Re: Yes, tell your H and make him deal with it.

  • I think your H should tell his father that he was out of line.  Yes, you can too, but you also need to present a united front that the two of you are in agreement and the old man can go pound sand in his old man bocce court. 
  • Yep, for sure let your H deal with it. Honestly I'd be too angry to confront the FIL directly. What BS. And then for him to lie to the MIL and tell her the gift was delayed?? What even? What adults even still expect gifts like that? It's weird to me. 
  • Yep, for sure let your H deal with it. Honestly I'd be too angry to confront the FIL directly. What BS. And then for him to lie to the MIL and tell her the gift was delayed?? What even? What adults even still expect gifts like that? It's weird to me. 
    Yeah.  There may be a part of me that would say, "Oh MIL I think he was mistaken.  Is he...forgetting things?  I never told him there was another gift.  We love you and hope you had a great day!  Let me know if you need H to take him to the doctor."  

    Then maybe the FIL can announce that he made the entire thing up and was a jerk to his daughter in-law. 
  • Fuck that. I would have laughed directly to him and said, talk to H - he handles the gifts for his side of the family, rinse and repeat. Definitely tell your H what he said. 

    My MIL does this kind of stuff to me too and it drives me insane. 
  • Who asks that? Who asks if your buying gifts?
    please tell me this is MUD.

  • Who asks that? Who asks if your buying gifts?
    please tell me this is MUD.
    Oh this exact conversation happened between my former MIL and me.  She was peeved about exH not sending cards for every holiday (I did our Christmas) or gifts for all the things.  She told me it was my job to take care of it, not his, and she had done that for her husband.  

    But basically, this is the kernel of why my MIL and I didn't get along.  I wanted to treat my exH like a full grown adult who was my partner.  ExH and his mother wanted me to treat him like my child.  I finally learned better and noped out of that.

    I often wonder if the same dynamic exists in his new relationship or if he finally figured it out.  Rumor has it that he has grown up some, so I hope he's taken care of this with his now-wife.
  • I would probably be too angry in the moment to say this, but the message I would want to get across would be, "You are very mistaken.  That's not how it works in our family and H is responsible for his family's gifts.  There aren't any other gifts coming, so please don't lie to your wife."
    Wedding Countdown Ticker
  • I've definitely seen it as an older generational thing and watched guys like my FIL and uncle say, "I'm so excited to see what I gave you!" 

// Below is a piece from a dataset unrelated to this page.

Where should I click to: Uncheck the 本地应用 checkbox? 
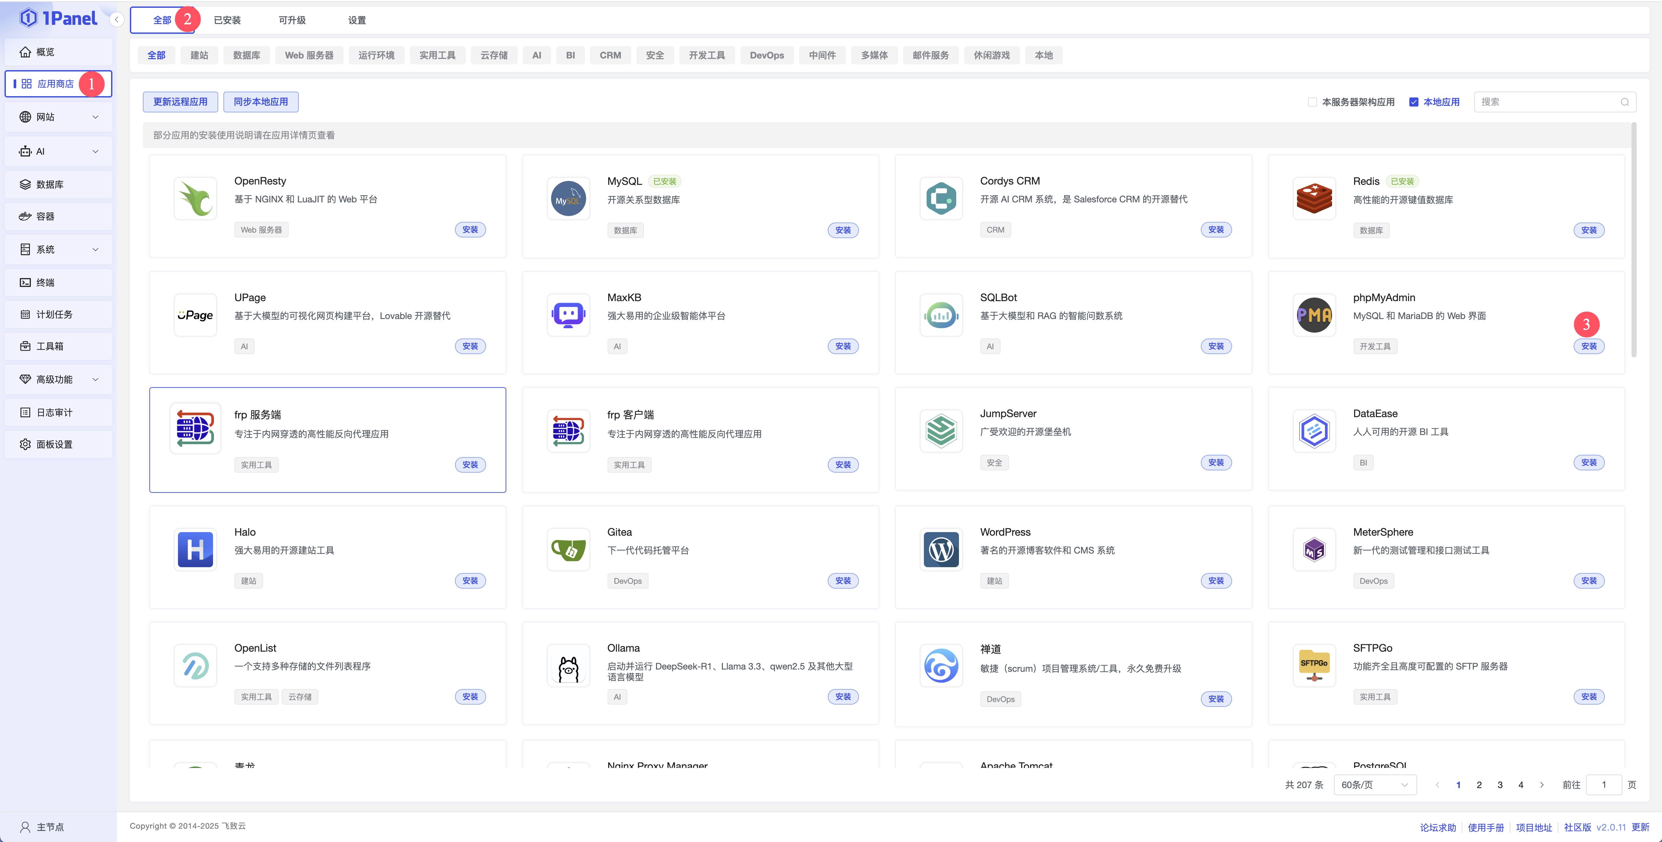click(1414, 102)
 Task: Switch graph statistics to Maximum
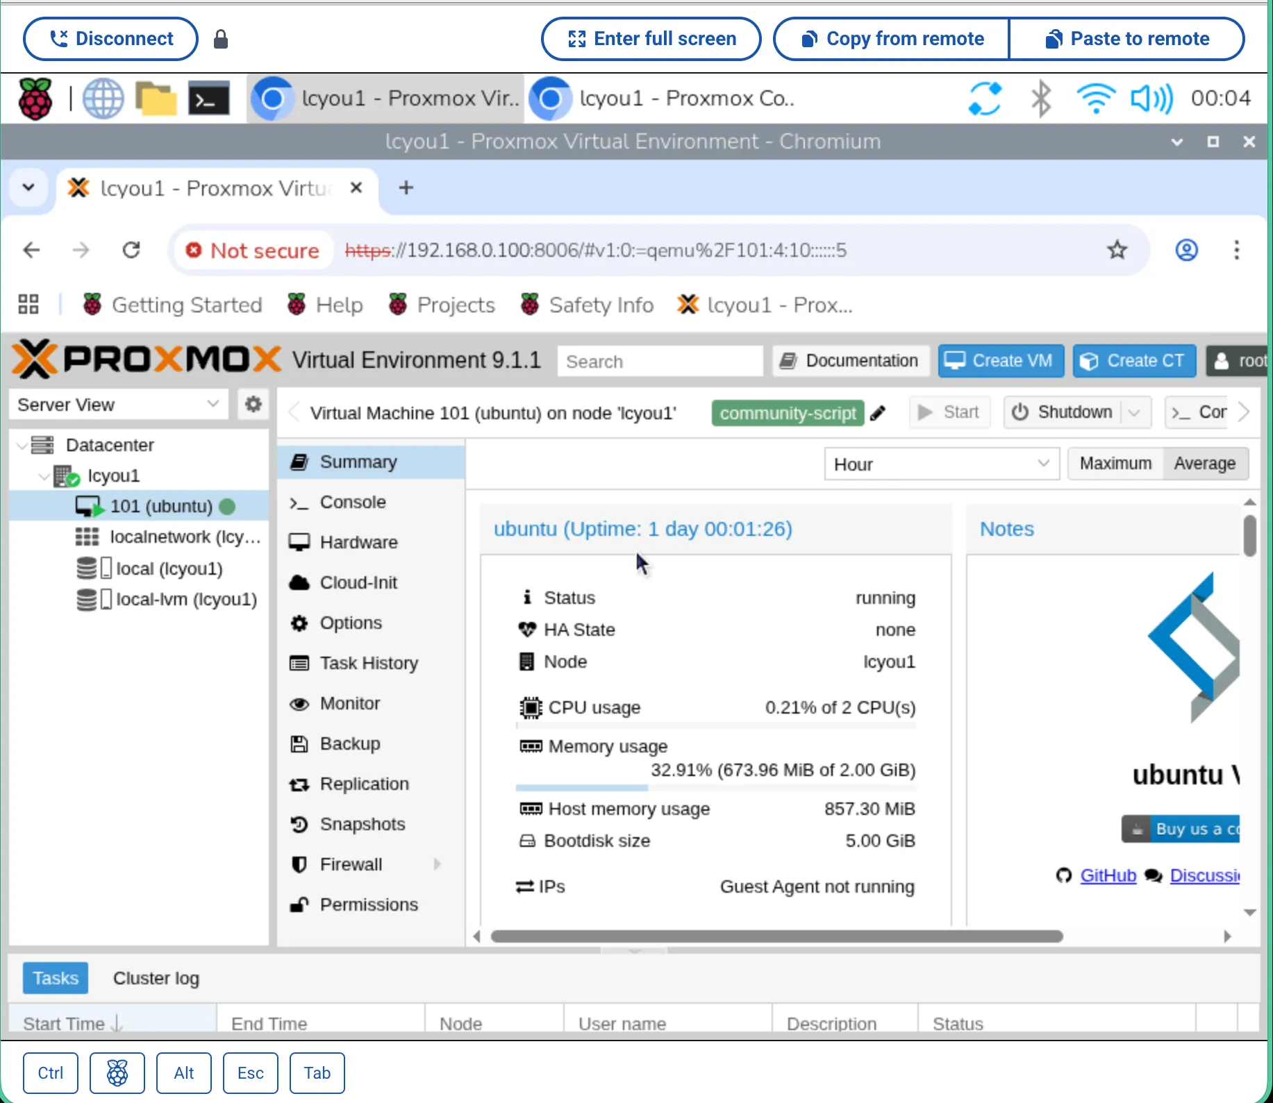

    Most of the time it's amusing but on their end they're acknowledging that the effort they put into the gifting was the $ and nothing else. 
  • mrsconn23mrsconn23 member
    Knottie Warrior 10000 Comments 500 Love Its First Answer
    edited February 2023
    I don't find the LW's FIL's attitude about gender roles shocking (annoying yes, but nothing out of left field). However, I find his insistence on there being a physical gift bonkers, especially after LW lays out in their letter that they contacted MIL prior to showing up for the bday and asked her what she wanted and did exactly what she asked.  

    LW could have cut through FIL's BS and said, "H called his mom and asked her what she wanted for her birthday and she said this is what she wanted."  And then I would have immediately followed up with H all, "Um check your father because he has some weird-ass idea that this isn't what your mom wanted for her bday."

    Like, it's not really a sexist thing and more some weird communication issue between FIL and MIL.  
  • That one adult cares so much about what another adult did or did not receive as a gift is wild to me. 

    But yah this for your H not deal with not you. 
  • That one adult cares so much about what another adult did or did not receive as a gift is wild to me. 

    But yah this for your H not deal with not you. 
    This would be my FIL 100%. Like how dare we not fawn all over MIL and do everything she wants and how dare we risk making her upset, we all must be so ungrateful. It's bat shit. 
  • Yes enlist H to do it.

    I'd be tempted to snark back "His mother. His problem."